Whoever succeeds Brezhnev will inherit an empire bulging with space, peoples, contradictions, and weapons. That empire has its own problems. And when the future leader of Russia tackles them, his decisions will be dictated not by his own views or wishes so much as by the nature of the empire. The nightmare about the "national minoritarian" who came to dinner in Red Square is not just Brezhnev's own: It is a collective bad dream of the Russian empire, which perceives its own fear of retribution as a fear of aggression and wants the rest of the world to see it in the same way.

Although invulnerable militarily, the empire is emotionally vulnerable. It is frightened by the least show of rebellion: not only by the Polish workers demanding the right to strike but by the Estonian schoolchildren who marched in the streets of Tallinn demanding that their Russian classes be replaced by courses in Estonian literature.

Since the time of Stalin, the Russians have regarded themselves as "the older brother" in the most patriarchal and unattractive sense.
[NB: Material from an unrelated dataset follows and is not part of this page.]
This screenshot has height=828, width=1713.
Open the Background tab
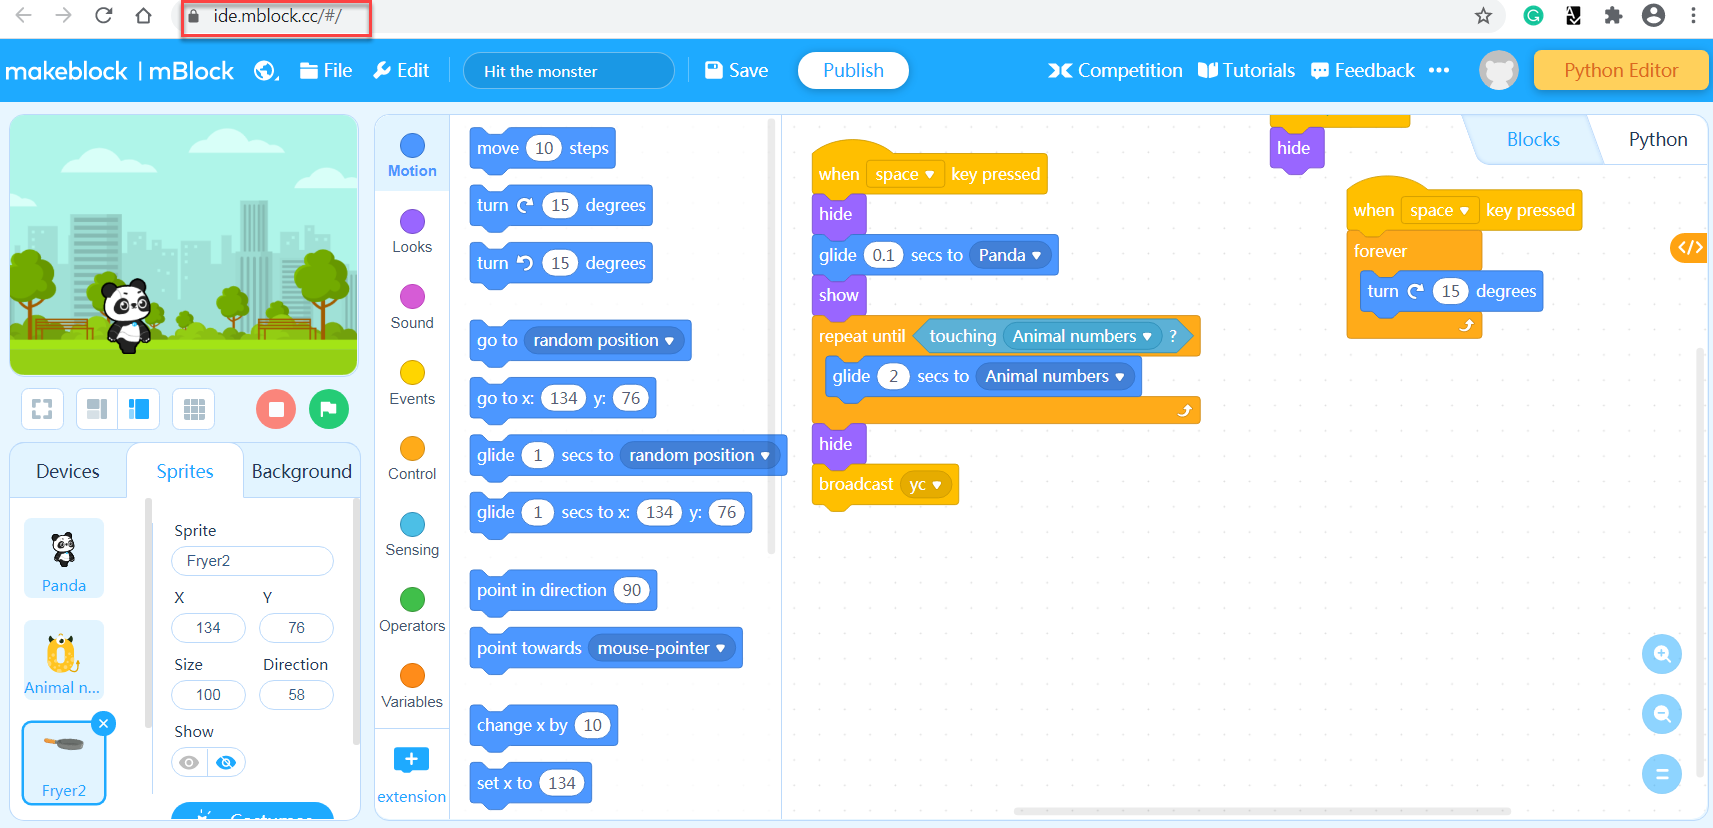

And they are worried about the survival of their empire because, in their recent history, they have known nothing butm empire.

In Russia, the relatively liberal Khrushchev era is remembered as a period of the empire's enfeeblement. There is real resentment against Khrushchev for having returned one military base (Port Arthur) to China and another (Porkkala) to Finland and for having pulled the Soviet troops out of Austria.

The empire's fear of breaking up suggests to it that the best defense is to go on the offensive. It is in this perspective that one must view the invasion of Afghanistan, which is not a new page in Russian history but a return to old ones. In no way does that invasion differ from the conquest of Afghanistan's neighbors, the Khanate of Khiva and the Emirate of Bukhara, in the late 19th century.

This resolute retrogression indicates that the period of dual government in Russia has come to an end; that behind the ceremonial figure of Brezhnev stand men who are much more strong-minded and willing to take desperate gambles. This is all the more true in view of a factor that is growing not from day to day but from hour to hour: the Russian fear of China. This fear is historical (the parallel with the 300-year Tatar-Mongol yoke), racial, demographic, and total. Because the Chinese are not Afghans, Czechs, or Poles. They cannot be frightened or tamed or occupied.

One can get a notion of this fear both from the stepped-up aggressiveness of official anti-Chinese propaganda and from the dwindling optimism of the jokes told in Moscow. (The shortest of these goes: "All is quiet on the Sino-Finnish border.")

But along with explicit propaganda, the empire draws upon two Eastern traditions -- the Byzantine and the Tatar- Mongolian -- in employing a language of allusions, parables, historical allegories, and parallels. There are some striking examples of this in the flood of articles devoted to the 600th anniversary of the Battle of Kulikovo between the Russians and the Tatars, which is rated by the Russians as one of the greatest in their history -- on a par with Borodino in 1812 and Stalingrad in 1942-43. They see Kulikovo not as a battle between states but as one between so far removed in time, belongs rather to mythology than to history, the Russians are quite sure that it will have to be fought again in the near future.

To quote from Sovetskaya Kultura, an organ of the Central Committee of the Soviet Communist Party: "Is fate not bringing closer to us the time when we shall again go forth onto the field of Kulikovo to defend Russian soil and Russian blood?"

This is not black humor nor a nightmare: It is a daytime reality in the last great empire on this earth.